**Description of the task:**
Beginning with the line that contains "This screenshot has width=932, height=635." and concluding with the final line of the listing below, output each line exactly, and only those lines.
━━ Data extracts ━━
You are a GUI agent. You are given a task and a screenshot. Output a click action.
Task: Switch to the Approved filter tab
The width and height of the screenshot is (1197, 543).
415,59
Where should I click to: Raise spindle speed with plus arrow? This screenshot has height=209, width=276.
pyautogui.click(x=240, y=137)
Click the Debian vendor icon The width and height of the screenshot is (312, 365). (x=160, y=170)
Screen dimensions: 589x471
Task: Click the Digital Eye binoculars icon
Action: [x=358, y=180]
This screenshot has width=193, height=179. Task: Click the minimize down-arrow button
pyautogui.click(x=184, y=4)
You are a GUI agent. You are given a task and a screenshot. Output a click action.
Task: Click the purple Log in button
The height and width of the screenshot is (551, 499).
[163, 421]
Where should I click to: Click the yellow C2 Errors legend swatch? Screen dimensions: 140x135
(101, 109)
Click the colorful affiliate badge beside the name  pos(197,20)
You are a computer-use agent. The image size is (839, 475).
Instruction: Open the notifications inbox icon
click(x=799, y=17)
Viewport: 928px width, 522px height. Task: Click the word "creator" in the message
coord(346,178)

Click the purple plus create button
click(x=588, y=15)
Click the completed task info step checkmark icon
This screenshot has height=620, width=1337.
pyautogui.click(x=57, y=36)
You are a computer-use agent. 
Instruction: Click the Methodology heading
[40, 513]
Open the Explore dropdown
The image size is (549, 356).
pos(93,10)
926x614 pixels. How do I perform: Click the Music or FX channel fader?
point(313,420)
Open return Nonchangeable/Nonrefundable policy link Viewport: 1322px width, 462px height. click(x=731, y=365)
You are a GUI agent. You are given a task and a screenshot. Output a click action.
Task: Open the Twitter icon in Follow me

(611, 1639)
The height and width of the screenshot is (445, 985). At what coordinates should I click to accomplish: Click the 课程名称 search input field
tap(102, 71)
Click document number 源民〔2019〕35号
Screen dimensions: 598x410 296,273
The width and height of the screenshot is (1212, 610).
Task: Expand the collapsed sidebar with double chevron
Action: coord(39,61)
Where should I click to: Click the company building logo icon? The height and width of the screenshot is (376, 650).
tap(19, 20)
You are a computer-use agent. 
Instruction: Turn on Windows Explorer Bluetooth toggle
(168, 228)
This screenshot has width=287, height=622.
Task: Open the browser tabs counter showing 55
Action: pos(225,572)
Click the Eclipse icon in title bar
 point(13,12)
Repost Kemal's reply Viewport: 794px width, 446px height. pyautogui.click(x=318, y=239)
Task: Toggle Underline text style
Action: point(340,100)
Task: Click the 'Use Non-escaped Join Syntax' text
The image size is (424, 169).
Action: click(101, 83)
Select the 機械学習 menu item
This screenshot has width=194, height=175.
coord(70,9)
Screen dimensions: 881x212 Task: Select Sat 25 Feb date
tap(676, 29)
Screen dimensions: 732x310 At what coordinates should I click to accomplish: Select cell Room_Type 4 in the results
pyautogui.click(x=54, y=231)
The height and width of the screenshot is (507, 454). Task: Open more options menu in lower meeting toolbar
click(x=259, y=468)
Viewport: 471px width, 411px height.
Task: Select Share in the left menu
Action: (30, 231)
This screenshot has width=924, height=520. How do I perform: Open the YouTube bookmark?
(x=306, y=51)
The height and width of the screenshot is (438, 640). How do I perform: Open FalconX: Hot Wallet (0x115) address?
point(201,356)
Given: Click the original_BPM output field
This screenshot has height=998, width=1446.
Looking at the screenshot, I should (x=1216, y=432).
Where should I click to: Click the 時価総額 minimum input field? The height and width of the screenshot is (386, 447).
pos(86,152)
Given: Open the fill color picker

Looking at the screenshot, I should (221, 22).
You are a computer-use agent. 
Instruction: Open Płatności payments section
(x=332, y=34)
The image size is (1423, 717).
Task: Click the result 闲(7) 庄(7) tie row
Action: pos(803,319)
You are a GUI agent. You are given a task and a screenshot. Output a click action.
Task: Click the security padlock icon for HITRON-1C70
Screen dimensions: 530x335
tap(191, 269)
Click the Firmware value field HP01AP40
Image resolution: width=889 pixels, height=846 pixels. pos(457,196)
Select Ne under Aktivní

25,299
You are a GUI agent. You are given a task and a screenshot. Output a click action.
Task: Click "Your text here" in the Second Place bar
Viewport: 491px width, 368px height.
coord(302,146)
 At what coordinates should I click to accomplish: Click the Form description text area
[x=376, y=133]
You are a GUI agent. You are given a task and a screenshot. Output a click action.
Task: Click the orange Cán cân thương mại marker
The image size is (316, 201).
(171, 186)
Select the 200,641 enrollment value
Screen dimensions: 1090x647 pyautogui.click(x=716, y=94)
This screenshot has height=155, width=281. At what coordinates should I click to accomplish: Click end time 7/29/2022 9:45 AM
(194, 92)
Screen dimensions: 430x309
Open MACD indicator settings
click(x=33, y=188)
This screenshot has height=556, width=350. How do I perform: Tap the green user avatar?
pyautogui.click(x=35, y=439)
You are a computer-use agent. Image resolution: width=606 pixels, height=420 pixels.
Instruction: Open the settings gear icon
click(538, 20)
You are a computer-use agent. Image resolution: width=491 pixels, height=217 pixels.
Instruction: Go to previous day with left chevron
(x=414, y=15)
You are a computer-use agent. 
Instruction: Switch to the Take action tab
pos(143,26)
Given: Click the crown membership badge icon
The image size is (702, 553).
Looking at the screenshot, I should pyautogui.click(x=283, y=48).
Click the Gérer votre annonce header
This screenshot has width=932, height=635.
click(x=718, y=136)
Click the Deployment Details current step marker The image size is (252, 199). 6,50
━━━
**Task result:**
This screenshot has width=932, height=635.
click(x=718, y=136)
Click the Deployment Details current step marker The image size is (252, 199). 6,50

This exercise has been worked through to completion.